◆ WRITTEN INSTRUCTION
State how many of the lines below contain the string "will", counting only matches with the same case. Reply with the number alone.

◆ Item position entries
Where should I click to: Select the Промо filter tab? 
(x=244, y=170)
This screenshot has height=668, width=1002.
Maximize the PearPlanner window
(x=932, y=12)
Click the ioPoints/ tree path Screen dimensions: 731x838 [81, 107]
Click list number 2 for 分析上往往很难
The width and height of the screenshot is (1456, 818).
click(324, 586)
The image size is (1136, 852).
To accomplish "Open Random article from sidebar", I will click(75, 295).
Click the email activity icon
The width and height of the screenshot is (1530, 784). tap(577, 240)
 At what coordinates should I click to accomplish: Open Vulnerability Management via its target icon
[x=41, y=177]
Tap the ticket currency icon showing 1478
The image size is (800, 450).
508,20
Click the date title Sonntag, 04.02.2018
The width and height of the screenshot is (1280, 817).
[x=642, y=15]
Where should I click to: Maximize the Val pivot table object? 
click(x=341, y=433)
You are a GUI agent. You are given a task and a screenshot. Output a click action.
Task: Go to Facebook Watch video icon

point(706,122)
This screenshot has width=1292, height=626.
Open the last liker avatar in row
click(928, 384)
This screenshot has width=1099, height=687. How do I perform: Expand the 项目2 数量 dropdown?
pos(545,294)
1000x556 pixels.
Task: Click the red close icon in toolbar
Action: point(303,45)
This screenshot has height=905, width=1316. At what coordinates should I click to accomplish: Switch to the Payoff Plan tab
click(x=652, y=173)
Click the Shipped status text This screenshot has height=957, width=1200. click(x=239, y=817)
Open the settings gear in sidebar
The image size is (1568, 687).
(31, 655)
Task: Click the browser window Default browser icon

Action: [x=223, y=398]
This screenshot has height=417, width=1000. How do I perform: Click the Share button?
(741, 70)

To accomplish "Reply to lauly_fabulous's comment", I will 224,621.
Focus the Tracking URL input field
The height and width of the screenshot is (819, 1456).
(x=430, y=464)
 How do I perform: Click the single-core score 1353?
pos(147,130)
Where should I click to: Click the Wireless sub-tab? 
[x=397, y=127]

◆ EXPECTED ANSWER
2